STATED TASK A: From the defence debate text, print the passage between "What I mean" and "is written on.", inclusive.
STATED TASK B: In the defence debate text, what does the writer support having in order to give direction to the efforts?
STATED TASK C: List everything the writer of the defence debate text says they support in the paragraph that begins "I support having".

[start of TEXT EXCERPT]

What I mean to say is that there needs to be some Terms of Reference to the debate. And I have offered my opinion on what those terms of reference should look like – ie more focused on defence capabilities. Other stuff just doesn’t come under defence in my book per se. Defence can contribute to those goals and different government agencies should seek to find ways to locally synergise within a very broad framework but I think we need to (a) frame the debate in a sensible way and (b) cut our cloth according to the structural and organisational limitations we have as humans. This means terms of reference which concentrate on defence capabilities and physical security issues first and foremost and recognising that we’re just not capable of delivering a Final Draft Risk Strategy that encompasses everything which means such an endeavour is not worth the paper it is written on.

I support having a Contingency Committee to give direction to the efforts and I support a broad Risk Register (caveated of course) to underpin that direction and a broad governance structure that puts into place the mechanisms to get agnecies to work together at a local level but we’re not ever going to have a truly coherant or truly joined up approach as the State is too complex a thing to manage in that way. By pretending its possible we’re just wasting precious resources and thinking power. I think we can go too far in the direction of “joining up” because it denies the true reality of organisational behaviour. And if we’re blinding ourselves to the risk then we’re creating risk.

jedibeeftrix
jedibeeftrix

@ Corin – “BBC Online: one of the most visited websites in the world. Spouts horrific lefty nonsense, clearly, but should be part of World Service and come under FCO soft-power. ”

A good deal of the value perceived in the BBC by those outside the UK is its independence, make a tool of the FCO and its perceived value will plummet, fast.

[end of TEXT EXCERPT]
[start of DATASET SECTION]

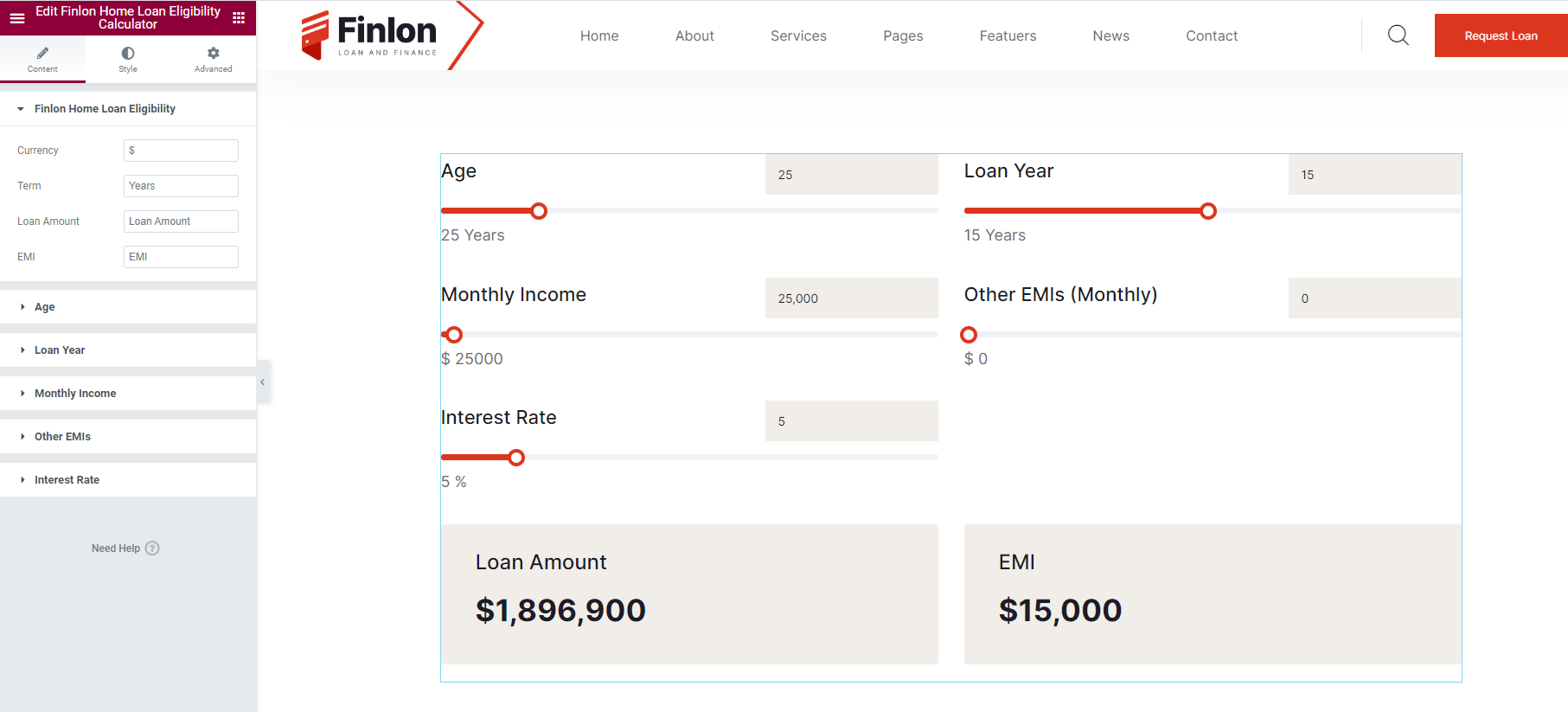Collapse Finlon Home Loan Eligibility section
Image resolution: width=1568 pixels, height=712 pixels.
coord(105,109)
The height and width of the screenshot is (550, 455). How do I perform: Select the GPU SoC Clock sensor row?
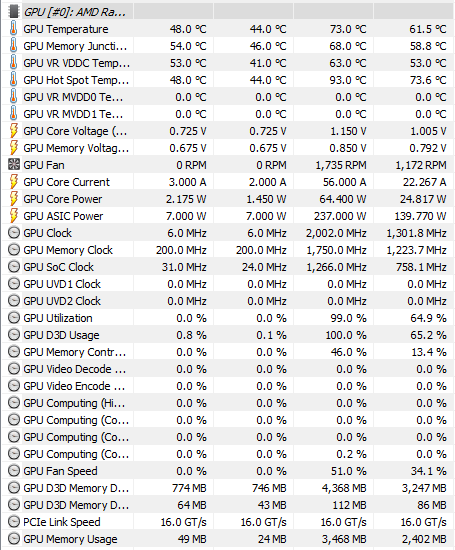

[end of DATASET SECTION]

EXPECTED OUTPUT A:
What I mean to say is that there needs to be some Terms of Reference to the debate. And I have offered my opinion on what those terms of reference should look like – ie more focused on defence capabilities. Other stuff just doesn’t come under defence in my book per se. Defence can contribute to those goals and different government agencies should seek to find ways to locally synergise within a very broad framework but I think we need to (a) frame the debate in a sensible way and (b) cut our cloth according to the structural and organisational limitations we have as humans. This means terms of reference which concentrate on defence capabilities and physical security issues first and foremost and recognising that we’re just not capable of delivering a Final Draft Risk Strategy that encompasses everything which means such an endeavour is not worth the paper it is written on.

EXPECTED OUTPUT B: A Contingency Committee.

EXPECTED OUTPUT C:
- A Contingency Committee to give direction to the efforts
- A broad Risk Register (caveated) to underpin that direction
- A broad governance structure that puts in place the mechanisms to get agencies to work together at a local level